Reproduce all of the data below verbatim, keeping every line as it stands.

========================================================================

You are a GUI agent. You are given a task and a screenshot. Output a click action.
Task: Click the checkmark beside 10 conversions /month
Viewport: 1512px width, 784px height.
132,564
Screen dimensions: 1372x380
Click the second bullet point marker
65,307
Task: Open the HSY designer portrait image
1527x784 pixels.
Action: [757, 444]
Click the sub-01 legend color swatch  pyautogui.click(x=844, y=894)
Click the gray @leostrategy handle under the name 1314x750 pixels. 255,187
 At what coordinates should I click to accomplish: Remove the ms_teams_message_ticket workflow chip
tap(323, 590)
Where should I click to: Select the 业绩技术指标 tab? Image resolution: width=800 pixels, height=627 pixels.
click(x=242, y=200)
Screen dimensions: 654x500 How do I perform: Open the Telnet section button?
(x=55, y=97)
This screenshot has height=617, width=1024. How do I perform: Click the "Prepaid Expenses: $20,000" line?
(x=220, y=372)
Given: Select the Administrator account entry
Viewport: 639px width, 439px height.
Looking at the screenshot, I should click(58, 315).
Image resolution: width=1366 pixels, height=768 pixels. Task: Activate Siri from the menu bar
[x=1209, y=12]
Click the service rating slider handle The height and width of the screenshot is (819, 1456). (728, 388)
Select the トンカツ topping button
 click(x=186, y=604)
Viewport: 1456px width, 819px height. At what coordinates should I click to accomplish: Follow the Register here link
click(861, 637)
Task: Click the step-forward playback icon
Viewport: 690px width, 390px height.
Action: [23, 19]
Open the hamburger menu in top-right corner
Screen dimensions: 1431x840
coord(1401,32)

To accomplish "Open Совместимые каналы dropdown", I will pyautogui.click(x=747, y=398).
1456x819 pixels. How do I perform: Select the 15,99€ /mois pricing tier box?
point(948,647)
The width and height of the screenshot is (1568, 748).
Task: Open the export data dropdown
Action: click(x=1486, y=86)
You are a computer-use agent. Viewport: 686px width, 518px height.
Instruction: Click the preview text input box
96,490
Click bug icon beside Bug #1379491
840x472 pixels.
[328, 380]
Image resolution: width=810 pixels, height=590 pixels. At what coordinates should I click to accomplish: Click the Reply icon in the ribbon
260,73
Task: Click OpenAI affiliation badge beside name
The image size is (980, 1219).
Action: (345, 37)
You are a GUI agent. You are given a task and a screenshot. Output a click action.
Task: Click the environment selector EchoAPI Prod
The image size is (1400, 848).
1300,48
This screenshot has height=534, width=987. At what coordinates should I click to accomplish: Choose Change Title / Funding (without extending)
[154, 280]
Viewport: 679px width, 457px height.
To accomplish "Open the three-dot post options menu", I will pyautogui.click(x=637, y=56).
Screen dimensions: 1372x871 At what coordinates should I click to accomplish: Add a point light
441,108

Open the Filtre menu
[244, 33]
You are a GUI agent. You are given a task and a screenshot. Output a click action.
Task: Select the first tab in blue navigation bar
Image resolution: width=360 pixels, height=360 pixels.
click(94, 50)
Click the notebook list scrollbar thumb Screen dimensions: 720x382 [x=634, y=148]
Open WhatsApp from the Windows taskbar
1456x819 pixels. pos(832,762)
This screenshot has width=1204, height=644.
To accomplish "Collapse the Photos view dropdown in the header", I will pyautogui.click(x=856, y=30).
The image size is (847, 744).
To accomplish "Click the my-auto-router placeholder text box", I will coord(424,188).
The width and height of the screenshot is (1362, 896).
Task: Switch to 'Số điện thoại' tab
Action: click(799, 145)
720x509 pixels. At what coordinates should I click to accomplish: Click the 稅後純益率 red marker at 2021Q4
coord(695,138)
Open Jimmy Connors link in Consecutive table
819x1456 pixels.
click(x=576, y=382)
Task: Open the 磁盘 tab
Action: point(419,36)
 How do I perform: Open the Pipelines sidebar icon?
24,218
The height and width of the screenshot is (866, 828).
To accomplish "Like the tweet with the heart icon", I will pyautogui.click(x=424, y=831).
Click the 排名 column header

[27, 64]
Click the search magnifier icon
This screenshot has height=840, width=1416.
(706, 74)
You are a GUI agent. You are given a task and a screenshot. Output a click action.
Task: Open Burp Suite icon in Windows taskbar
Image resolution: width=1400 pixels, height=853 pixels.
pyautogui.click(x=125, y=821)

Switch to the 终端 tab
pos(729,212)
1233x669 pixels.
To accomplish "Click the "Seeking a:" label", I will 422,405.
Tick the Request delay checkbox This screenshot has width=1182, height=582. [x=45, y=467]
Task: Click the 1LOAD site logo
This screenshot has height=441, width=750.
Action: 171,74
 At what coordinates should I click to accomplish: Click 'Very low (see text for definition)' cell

========================================================================

#### [TASK RESULT]
You are a GUI agent. You are given a task and a screenshot. Output a click action.
Task: Click the checkmark beside 10 conversions /month
Viewport: 1512px width, 784px height.
132,564
Screen dimensions: 1372x380
Click the second bullet point marker
65,307
Task: Open the HSY designer portrait image
1527x784 pixels.
Action: [757, 444]
Click the sub-01 legend color swatch  pyautogui.click(x=844, y=894)
Click the gray @leostrategy handle under the name 1314x750 pixels. 255,187
 At what coordinates should I click to accomplish: Remove the ms_teams_message_ticket workflow chip
tap(323, 590)
Where should I click to: Select the 业绩技术指标 tab? Image resolution: width=800 pixels, height=627 pixels.
click(x=242, y=200)
Screen dimensions: 654x500 How do I perform: Open the Telnet section button?
(x=55, y=97)
This screenshot has height=617, width=1024. How do I perform: Click the "Prepaid Expenses: $20,000" line?
(x=220, y=372)
Given: Select the Administrator account entry
Viewport: 639px width, 439px height.
Looking at the screenshot, I should click(58, 315).
Image resolution: width=1366 pixels, height=768 pixels. Task: Activate Siri from the menu bar
[x=1209, y=12]
Click the service rating slider handle The height and width of the screenshot is (819, 1456). (728, 388)
Select the トンカツ topping button
 click(x=186, y=604)
Viewport: 1456px width, 819px height. At what coordinates should I click to accomplish: Follow the Register here link
click(861, 637)
Task: Click the step-forward playback icon
Viewport: 690px width, 390px height.
Action: [23, 19]
Open the hamburger menu in top-right corner
Screen dimensions: 1431x840
coord(1401,32)

To accomplish "Open Совместимые каналы dropdown", I will pyautogui.click(x=747, y=398).
1456x819 pixels. How do I perform: Select the 15,99€ /mois pricing tier box?
point(948,647)
The width and height of the screenshot is (1568, 748).
Task: Open the export data dropdown
Action: click(x=1486, y=86)
You are a computer-use agent. Viewport: 686px width, 518px height.
Instruction: Click the preview text input box
96,490
Click bug icon beside Bug #1379491
840x472 pixels.
[328, 380]
Image resolution: width=810 pixels, height=590 pixels. At what coordinates should I click to accomplish: Click the Reply icon in the ribbon
260,73
Task: Click OpenAI affiliation badge beside name
The image size is (980, 1219).
Action: (345, 37)
You are a GUI agent. You are given a task and a screenshot. Output a click action.
Task: Click the environment selector EchoAPI Prod
The image size is (1400, 848).
1300,48
This screenshot has height=534, width=987. At what coordinates should I click to accomplish: Choose Change Title / Funding (without extending)
[154, 280]
Viewport: 679px width, 457px height.
To accomplish "Open the three-dot post options menu", I will pyautogui.click(x=637, y=56).
Screen dimensions: 1372x871 At what coordinates should I click to accomplish: Add a point light
441,108

Open the Filtre menu
[244, 33]
You are a GUI agent. You are given a task and a screenshot. Output a click action.
Task: Select the first tab in blue navigation bar
Image resolution: width=360 pixels, height=360 pixels.
click(94, 50)
Click the notebook list scrollbar thumb Screen dimensions: 720x382 [x=634, y=148]
Open WhatsApp from the Windows taskbar
1456x819 pixels. pos(832,762)
This screenshot has width=1204, height=644.
To accomplish "Collapse the Photos view dropdown in the header", I will pyautogui.click(x=856, y=30).
The image size is (847, 744).
To accomplish "Click the my-auto-router placeholder text box", I will coord(424,188).
The width and height of the screenshot is (1362, 896).
Task: Switch to 'Số điện thoại' tab
Action: click(799, 145)
720x509 pixels. At what coordinates should I click to accomplish: Click the 稅後純益率 red marker at 2021Q4
coord(695,138)
Open Jimmy Connors link in Consecutive table
819x1456 pixels.
click(x=576, y=382)
Task: Open the 磁盘 tab
Action: point(419,36)
 How do I perform: Open the Pipelines sidebar icon?
24,218
The height and width of the screenshot is (866, 828).
To accomplish "Like the tweet with the heart icon", I will pyautogui.click(x=424, y=831).
Click the 排名 column header

[27, 64]
Click the search magnifier icon
This screenshot has height=840, width=1416.
(706, 74)
You are a GUI agent. You are given a task and a screenshot. Output a click action.
Task: Open Burp Suite icon in Windows taskbar
Image resolution: width=1400 pixels, height=853 pixels.
pyautogui.click(x=125, y=821)

Switch to the 终端 tab
pos(729,212)
1233x669 pixels.
To accomplish "Click the "Seeking a:" label", I will 422,405.
Tick the Request delay checkbox This screenshot has width=1182, height=582. [x=45, y=467]
Task: Click the 1LOAD site logo
This screenshot has height=441, width=750.
Action: 171,74
 At what coordinates should I click to accomplish: Click 'Very low (see text for definition)' cell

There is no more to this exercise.